At a table at the front were a group of people who seemed to be touring the building, being fussed over by a man who seemed to be the manager and two waitresses. They had an appetizer of home-made sausages, then all got up to go out the back, and I assume to see the room upstairs. When they came back a few minutes later, they had roast beef, carved at the table and vegetables. The manager was very solicitous. In my mind I imagined the guests were from the ministry of tourism, or some other government department.

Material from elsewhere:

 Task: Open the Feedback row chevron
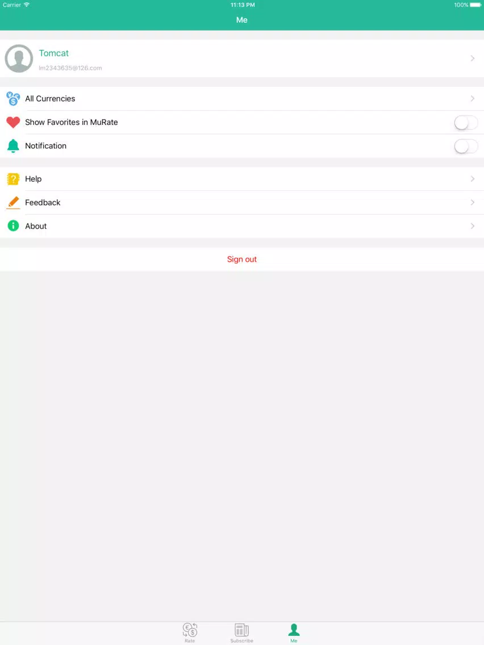[x=473, y=202]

And since we’d had a meal of firsts, it was only fitting to finish it with something neither of us had ever had – absinthe. Time to join the famous absinthe drinkers including Charles Baudelaire, Arthur Rimbaud, Toulouse-Lautrec, Oscar Wilde, Aleister Crowley and of course Van Gogh. Absinthe was banned for many years because it has a bit of thujone in it which is apparently an addictive psychoactive drug. But people came to their senses and realized there was only a little of it in there, and it was no more dangerous than all the other spirits so commonly available. (People get a bit nuts when you tell them there is a trace of something that might be called a drug in there, but have no problem draining gallons of high-proof alcohol).
They set up the glasses with the slotted spoons each with a sugar cube on it. The absinthe came in a small pitcher. We poured it over the sugar cube into the glass. How was it? Herbal, a bit medicinal, sort of like Jagermeister, but different.
We were happy here. We lingered. No sense rushing it.
Finally it came time. We still had a few things to see – the famous church, the cemetery and Dr. Gachet’s house.
We left by the back entrance where there was a little display of pictures of the Ravoux family, an old phone and the Auberge Ravoux cookbook (which I bought later online).
It had been a wonderful lunch. Now out through the back courtyard and up the little roadway right next to the Auberge. It went up quite a hill. We imagined what the funeral procession must have been like on that hot July day.